BEGIN MATERIAL TO PROCESS

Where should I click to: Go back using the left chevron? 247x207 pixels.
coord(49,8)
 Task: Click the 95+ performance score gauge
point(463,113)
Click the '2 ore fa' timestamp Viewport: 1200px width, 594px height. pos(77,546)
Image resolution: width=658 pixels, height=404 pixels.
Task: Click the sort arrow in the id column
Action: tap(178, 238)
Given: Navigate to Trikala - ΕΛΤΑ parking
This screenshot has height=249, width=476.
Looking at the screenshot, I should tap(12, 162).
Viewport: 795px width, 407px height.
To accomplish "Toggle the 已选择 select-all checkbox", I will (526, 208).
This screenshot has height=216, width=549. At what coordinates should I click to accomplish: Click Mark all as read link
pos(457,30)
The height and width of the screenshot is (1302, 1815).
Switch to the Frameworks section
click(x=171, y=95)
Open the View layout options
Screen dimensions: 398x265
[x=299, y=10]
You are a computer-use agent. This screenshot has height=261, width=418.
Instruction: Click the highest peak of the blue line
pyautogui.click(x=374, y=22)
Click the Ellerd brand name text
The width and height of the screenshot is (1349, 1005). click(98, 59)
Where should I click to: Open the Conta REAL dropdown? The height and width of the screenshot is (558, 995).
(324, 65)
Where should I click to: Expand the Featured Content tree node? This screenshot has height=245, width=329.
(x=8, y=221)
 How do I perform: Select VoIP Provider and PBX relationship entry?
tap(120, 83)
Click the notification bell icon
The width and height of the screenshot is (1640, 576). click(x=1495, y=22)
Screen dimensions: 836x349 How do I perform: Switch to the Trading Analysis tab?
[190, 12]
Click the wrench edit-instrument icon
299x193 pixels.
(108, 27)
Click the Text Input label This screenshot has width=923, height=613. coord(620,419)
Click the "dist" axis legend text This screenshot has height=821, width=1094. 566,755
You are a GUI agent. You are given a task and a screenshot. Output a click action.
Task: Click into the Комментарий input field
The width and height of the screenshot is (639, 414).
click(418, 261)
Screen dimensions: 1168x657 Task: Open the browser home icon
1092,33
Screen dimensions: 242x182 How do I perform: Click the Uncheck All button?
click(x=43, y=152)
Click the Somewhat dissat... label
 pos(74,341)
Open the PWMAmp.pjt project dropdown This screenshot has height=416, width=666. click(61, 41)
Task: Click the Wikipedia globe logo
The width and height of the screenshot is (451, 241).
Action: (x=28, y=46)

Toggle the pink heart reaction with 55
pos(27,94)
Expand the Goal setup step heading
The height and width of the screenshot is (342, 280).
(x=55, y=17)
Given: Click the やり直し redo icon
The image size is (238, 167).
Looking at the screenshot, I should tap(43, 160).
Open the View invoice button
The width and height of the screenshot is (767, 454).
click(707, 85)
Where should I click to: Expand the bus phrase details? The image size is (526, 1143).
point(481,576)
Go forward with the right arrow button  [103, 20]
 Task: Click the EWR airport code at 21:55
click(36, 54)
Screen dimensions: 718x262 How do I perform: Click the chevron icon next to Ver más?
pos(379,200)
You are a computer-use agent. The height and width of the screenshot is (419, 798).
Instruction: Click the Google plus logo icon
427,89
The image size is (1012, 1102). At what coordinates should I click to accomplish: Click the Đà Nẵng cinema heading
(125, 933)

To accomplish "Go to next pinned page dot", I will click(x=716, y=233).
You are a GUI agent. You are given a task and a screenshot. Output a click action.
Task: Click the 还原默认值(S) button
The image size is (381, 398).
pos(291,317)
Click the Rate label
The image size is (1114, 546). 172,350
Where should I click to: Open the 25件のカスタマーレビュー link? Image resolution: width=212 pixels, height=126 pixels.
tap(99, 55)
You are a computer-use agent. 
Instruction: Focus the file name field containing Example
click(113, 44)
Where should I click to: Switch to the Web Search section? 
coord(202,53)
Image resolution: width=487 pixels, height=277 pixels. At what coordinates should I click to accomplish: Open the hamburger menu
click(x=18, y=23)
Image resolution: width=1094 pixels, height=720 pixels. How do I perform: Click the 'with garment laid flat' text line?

END MATERIAL TO PROCESS

Everything in the records is to be copied exactly.

• **EXERCISE OUTPUT**
Where should I click to: Go back using the left chevron? 247x207 pixels.
coord(49,8)
 Task: Click the 95+ performance score gauge
point(463,113)
Click the '2 ore fa' timestamp Viewport: 1200px width, 594px height. pos(77,546)
Image resolution: width=658 pixels, height=404 pixels.
Task: Click the sort arrow in the id column
Action: tap(178, 238)
Given: Navigate to Trikala - ΕΛΤΑ parking
This screenshot has height=249, width=476.
Looking at the screenshot, I should tap(12, 162).
Viewport: 795px width, 407px height.
To accomplish "Toggle the 已选择 select-all checkbox", I will (526, 208).
This screenshot has height=216, width=549. At what coordinates should I click to accomplish: Click Mark all as read link
pos(457,30)
The height and width of the screenshot is (1302, 1815).
Switch to the Frameworks section
click(x=171, y=95)
Open the View layout options
Screen dimensions: 398x265
[x=299, y=10]
You are a computer-use agent. This screenshot has height=261, width=418.
Instruction: Click the highest peak of the blue line
pyautogui.click(x=374, y=22)
Click the Ellerd brand name text
The width and height of the screenshot is (1349, 1005). click(98, 59)
Where should I click to: Open the Conta REAL dropdown? The height and width of the screenshot is (558, 995).
(324, 65)
Where should I click to: Expand the Featured Content tree node? This screenshot has height=245, width=329.
(x=8, y=221)
 How do I perform: Select VoIP Provider and PBX relationship entry?
tap(120, 83)
Click the notification bell icon
The width and height of the screenshot is (1640, 576). click(x=1495, y=22)
Screen dimensions: 836x349 How do I perform: Switch to the Trading Analysis tab?
[190, 12]
Click the wrench edit-instrument icon
299x193 pixels.
(108, 27)
Click the Text Input label This screenshot has width=923, height=613. coord(620,419)
Click the "dist" axis legend text This screenshot has height=821, width=1094. 566,755
You are a GUI agent. You are given a task and a screenshot. Output a click action.
Task: Click into the Комментарий input field
The width and height of the screenshot is (639, 414).
click(418, 261)
Screen dimensions: 1168x657 Task: Open the browser home icon
1092,33
Screen dimensions: 242x182 How do I perform: Click the Uncheck All button?
click(x=43, y=152)
Click the Somewhat dissat... label
 pos(74,341)
Open the PWMAmp.pjt project dropdown This screenshot has height=416, width=666. click(61, 41)
Task: Click the Wikipedia globe logo
The width and height of the screenshot is (451, 241).
Action: (x=28, y=46)

Toggle the pink heart reaction with 55
pos(27,94)
Expand the Goal setup step heading
The height and width of the screenshot is (342, 280).
(x=55, y=17)
Given: Click the やり直し redo icon
The image size is (238, 167).
Looking at the screenshot, I should tap(43, 160).
Open the View invoice button
The width and height of the screenshot is (767, 454).
click(707, 85)
Where should I click to: Expand the bus phrase details? The image size is (526, 1143).
point(481,576)
Go forward with the right arrow button  [103, 20]
 Task: Click the EWR airport code at 21:55
click(36, 54)
Screen dimensions: 718x262 How do I perform: Click the chevron icon next to Ver más?
pos(379,200)
You are a computer-use agent. The height and width of the screenshot is (419, 798).
Instruction: Click the Google plus logo icon
427,89
The image size is (1012, 1102). At what coordinates should I click to accomplish: Click the Đà Nẵng cinema heading
(125, 933)

To accomplish "Go to next pinned page dot", I will click(x=716, y=233).
You are a GUI agent. You are given a task and a screenshot. Output a click action.
Task: Click the 还原默认值(S) button
The image size is (381, 398).
pos(291,317)
Click the Rate label
The image size is (1114, 546). 172,350
Where should I click to: Open the 25件のカスタマーレビュー link? Image resolution: width=212 pixels, height=126 pixels.
tap(99, 55)
You are a computer-use agent. 
Instruction: Focus the file name field containing Example
click(113, 44)
Where should I click to: Switch to the Web Search section? 
coord(202,53)
Image resolution: width=487 pixels, height=277 pixels. At what coordinates should I click to accomplish: Open the hamburger menu
click(x=18, y=23)
Image resolution: width=1094 pixels, height=720 pixels. How do I perform: Click the 'with garment laid flat' text line?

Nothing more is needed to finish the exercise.